If you want to cut your bulk biscuit labor dramatically and still get great results try this two ingredient recipe. I was skeptical at first but after trying it I became a believer. Two ingredients, no forking butter. Very fast bake time. I don't even bother with rolling it out. I dust a silicone baking mat, throw the dough on it and fold the mat over to shape and flatten for cutting.

Biscuits, two ingredients
1 3/4 cups (218 grams) self-Rising flour.
1 cup heavy cream. More flour for dusting.
Butter, melted. Optional

  • Preheat oven to 500°f.
  • Dust rolling space with flour.
  • Mix until you have a dough. No more than that.
  • Fold into a ball.
  • Roll out to half an inch thick.
  • Cut into biscuits
  • Bake for 8-10 minutes.
  • Apply butter.
[–] Idreamofcheesy@lemmy.world 2 points 3 weeks ago (1 children)

Just wanted to say thanks! Just tried the recipe and it was a hit! One of the kids said he'd pick it over the tube kind.

[–] FauxPseudo@lemmy.world 2 points 3 weeks ago

The first time I made it my wife said "these are the biscuits I've always wanted." She too was a tube fan. So I completely understand.

[–] specialseaweed@sh.itjust.works 2 points 4 weeks ago (2 children)

I have a love hate relationship with self rising flour. I already keep like 6 different flours in the house (more if you count stuff like semolina) and every time I find myself cooking with self rising, I gain a pound. The cafe I work at makes a beer bread with self rising flour that's fabulous (for the basically zero work it takes) and I'm afraid if it's too easy to make in my own house then I'll make it every day. Then again, we're talking about biscuits so it's not like I've got good standing on healthy food here to begin with.

I'll try that recipe.

[–] FauxPseudo@lemmy.world 3 points 4 weeks ago

I understand the struggle. I did not want yet another flour to store. Especially one with a built in timer like self rising. I compromised. Walmart has a 2 pound bag of self rising. I got a container just big enough for that.
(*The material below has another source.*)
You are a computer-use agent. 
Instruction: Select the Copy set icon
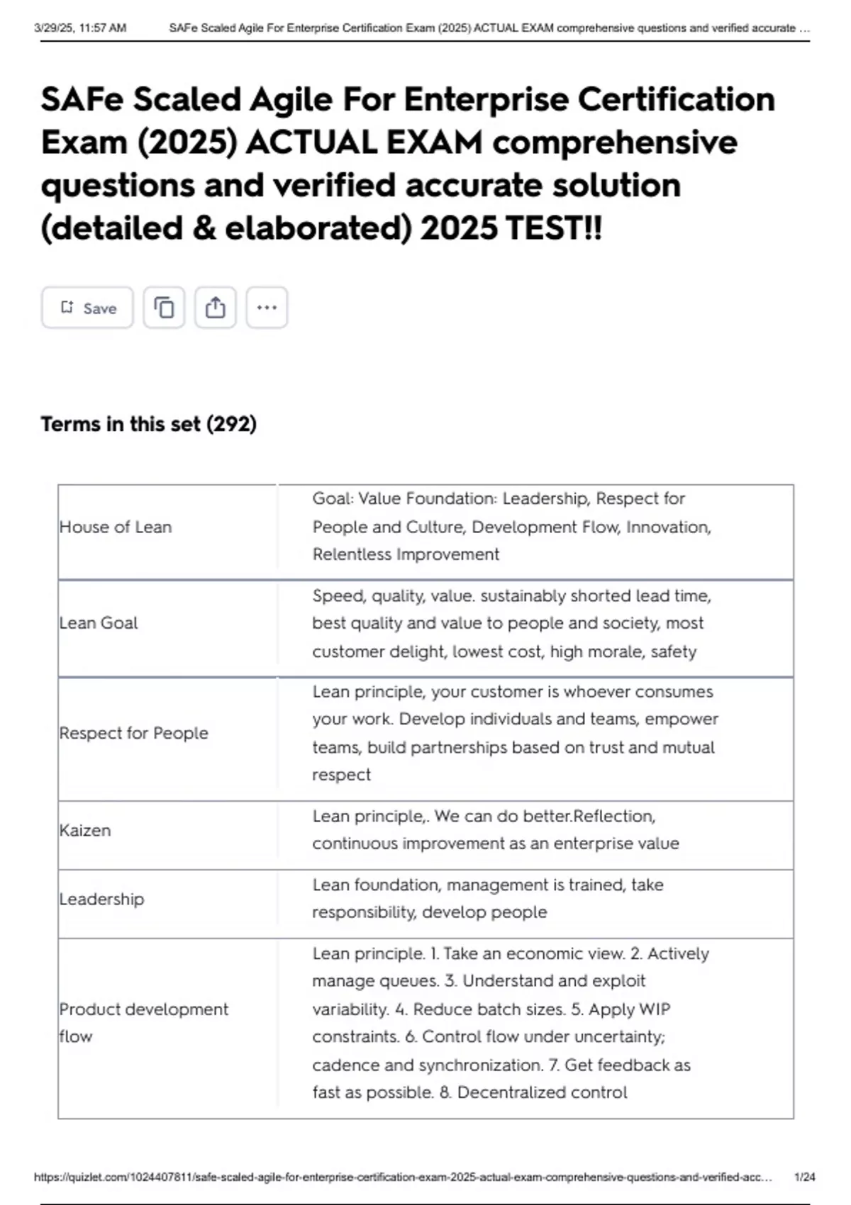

[–] prodigalsorcerer@lemmy.ca 1 points 4 weeks ago (1 children)

Can you explain to me what is so great about self rising flour? It's not common here, but as far as I can tell, it's just white flour with baking powder and salt.

It really doesn't seem necessary.

[–] specialseaweed@sh.itjust.works 1 points 3 weeks ago

It’s just that it makes a fast bake even faster. Unless you remember your ratios every time (I don’t), you gotta pull it all out and weigh it to bake. Self rising flour basically takes a shake of the container to evenly distribute and that’s it. You add beer and nothing else and you get great beer bread. You add cream and you have biscuits.

Like I said I don’t have it in my house, but I bake with it at the cafe I work at and it allows us to have something on the menu for less than $2 because it costs like no time at all and you can just use whatever space there is in the oven.